Written task -
Write out, word for word, the items from their first line through the line containing "coord(44,116)", including both of those lines.

— start Data entries —

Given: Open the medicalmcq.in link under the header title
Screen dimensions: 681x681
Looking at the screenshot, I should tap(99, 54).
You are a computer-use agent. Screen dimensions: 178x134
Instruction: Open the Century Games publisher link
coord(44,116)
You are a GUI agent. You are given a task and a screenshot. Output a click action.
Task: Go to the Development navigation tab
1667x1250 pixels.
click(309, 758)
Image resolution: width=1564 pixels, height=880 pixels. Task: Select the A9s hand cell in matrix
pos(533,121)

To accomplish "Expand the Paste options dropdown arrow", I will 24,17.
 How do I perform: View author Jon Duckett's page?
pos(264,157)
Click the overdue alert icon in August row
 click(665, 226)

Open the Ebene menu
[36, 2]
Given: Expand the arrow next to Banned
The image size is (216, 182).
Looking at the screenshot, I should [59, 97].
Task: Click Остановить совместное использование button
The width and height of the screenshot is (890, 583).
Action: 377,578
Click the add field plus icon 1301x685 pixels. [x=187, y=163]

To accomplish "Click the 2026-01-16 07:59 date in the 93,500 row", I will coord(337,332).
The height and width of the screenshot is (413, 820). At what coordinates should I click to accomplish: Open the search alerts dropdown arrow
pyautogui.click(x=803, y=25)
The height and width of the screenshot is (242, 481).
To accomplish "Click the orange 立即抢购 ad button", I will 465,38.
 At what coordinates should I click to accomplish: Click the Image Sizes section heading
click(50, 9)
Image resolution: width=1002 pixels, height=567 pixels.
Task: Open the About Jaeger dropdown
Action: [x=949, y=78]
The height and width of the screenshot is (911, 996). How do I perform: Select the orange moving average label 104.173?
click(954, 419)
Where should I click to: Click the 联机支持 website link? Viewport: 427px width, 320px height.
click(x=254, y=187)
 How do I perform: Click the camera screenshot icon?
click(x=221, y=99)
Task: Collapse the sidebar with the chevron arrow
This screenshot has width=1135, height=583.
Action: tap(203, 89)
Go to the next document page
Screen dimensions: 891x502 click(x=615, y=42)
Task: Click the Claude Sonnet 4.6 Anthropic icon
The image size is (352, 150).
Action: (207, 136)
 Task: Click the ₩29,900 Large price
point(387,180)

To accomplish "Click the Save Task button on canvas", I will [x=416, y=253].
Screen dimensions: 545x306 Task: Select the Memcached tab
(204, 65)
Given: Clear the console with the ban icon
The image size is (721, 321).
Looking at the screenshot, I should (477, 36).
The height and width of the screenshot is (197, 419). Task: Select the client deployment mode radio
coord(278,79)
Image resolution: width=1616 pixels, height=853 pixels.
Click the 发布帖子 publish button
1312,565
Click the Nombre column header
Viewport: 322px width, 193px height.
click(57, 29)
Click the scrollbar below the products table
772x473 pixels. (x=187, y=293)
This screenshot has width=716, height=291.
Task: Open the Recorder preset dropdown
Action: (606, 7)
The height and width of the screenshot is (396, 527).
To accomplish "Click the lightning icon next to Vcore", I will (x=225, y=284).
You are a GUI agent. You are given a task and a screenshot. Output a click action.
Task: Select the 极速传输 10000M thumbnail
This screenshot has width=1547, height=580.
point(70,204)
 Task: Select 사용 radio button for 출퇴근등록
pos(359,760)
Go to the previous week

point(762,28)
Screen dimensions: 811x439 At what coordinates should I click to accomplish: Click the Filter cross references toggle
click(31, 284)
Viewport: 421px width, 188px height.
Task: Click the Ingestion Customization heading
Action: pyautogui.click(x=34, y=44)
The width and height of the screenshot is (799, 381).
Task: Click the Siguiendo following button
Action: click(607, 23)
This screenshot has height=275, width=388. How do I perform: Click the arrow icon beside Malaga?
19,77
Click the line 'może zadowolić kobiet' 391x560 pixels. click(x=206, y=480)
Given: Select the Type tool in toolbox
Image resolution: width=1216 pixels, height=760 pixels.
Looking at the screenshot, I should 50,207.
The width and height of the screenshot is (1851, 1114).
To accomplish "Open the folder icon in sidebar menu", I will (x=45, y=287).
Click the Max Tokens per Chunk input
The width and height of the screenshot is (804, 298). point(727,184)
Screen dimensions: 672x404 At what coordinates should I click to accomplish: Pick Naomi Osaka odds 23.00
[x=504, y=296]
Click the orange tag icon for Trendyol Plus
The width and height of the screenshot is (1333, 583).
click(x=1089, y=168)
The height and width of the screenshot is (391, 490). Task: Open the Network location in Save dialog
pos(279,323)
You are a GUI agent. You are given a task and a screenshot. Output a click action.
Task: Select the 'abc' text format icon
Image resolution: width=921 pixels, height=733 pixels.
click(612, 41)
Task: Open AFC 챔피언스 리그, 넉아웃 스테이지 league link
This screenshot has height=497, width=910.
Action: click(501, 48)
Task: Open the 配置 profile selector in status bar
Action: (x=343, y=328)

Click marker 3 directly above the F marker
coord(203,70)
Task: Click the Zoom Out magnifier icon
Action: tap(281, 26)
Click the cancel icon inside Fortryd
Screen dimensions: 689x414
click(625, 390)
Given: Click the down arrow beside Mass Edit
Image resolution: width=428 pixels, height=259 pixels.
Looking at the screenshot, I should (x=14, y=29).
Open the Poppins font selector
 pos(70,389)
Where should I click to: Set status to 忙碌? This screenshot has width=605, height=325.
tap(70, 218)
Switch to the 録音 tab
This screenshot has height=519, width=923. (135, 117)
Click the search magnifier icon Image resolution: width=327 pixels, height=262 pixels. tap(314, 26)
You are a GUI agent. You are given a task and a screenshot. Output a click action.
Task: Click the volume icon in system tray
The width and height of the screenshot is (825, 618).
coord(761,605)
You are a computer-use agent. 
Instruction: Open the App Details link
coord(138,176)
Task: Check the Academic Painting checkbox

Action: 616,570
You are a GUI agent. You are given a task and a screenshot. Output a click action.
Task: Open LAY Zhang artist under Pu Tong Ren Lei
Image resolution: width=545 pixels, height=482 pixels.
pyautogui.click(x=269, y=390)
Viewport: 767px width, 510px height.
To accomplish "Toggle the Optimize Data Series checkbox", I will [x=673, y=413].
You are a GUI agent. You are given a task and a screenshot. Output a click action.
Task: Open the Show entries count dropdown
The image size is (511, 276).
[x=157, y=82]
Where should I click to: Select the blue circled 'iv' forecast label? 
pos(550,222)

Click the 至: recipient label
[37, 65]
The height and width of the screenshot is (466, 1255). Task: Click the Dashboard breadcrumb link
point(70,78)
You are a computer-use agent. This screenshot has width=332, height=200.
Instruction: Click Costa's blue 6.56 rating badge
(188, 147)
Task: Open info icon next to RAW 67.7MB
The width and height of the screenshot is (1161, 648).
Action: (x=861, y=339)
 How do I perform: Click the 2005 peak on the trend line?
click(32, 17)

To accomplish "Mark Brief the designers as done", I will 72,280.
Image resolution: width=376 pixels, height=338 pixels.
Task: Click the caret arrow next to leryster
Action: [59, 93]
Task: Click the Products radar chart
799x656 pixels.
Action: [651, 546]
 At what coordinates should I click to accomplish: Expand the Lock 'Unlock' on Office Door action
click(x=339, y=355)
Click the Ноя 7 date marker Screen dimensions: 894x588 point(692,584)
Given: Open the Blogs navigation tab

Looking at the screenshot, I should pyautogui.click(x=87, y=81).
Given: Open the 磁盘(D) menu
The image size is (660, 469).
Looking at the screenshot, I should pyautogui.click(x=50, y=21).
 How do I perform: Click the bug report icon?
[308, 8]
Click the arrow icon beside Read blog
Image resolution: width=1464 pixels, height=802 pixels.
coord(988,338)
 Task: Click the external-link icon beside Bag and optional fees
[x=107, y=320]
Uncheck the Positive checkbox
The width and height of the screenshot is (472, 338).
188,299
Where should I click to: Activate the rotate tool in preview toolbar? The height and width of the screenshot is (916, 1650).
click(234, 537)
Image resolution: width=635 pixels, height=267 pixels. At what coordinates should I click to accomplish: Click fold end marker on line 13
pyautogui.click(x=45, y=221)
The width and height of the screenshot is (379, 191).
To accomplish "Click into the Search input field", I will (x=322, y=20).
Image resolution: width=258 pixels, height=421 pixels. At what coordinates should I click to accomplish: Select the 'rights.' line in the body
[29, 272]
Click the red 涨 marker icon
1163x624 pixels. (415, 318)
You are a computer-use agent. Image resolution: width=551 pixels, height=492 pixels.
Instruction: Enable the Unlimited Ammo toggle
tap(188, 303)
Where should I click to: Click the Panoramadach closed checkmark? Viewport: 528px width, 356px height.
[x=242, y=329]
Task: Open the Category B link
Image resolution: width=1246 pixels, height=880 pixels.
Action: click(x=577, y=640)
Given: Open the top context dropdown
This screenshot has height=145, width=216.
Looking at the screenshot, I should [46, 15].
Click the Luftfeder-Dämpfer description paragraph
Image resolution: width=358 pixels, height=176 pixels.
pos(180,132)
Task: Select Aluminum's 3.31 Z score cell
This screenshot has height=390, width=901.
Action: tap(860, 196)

— end Data entries —

Answer to this problem -
Given: Open the medicalmcq.in link under the header title
Screen dimensions: 681x681
Looking at the screenshot, I should tap(99, 54).
You are a computer-use agent. Screen dimensions: 178x134
Instruction: Open the Century Games publisher link
coord(44,116)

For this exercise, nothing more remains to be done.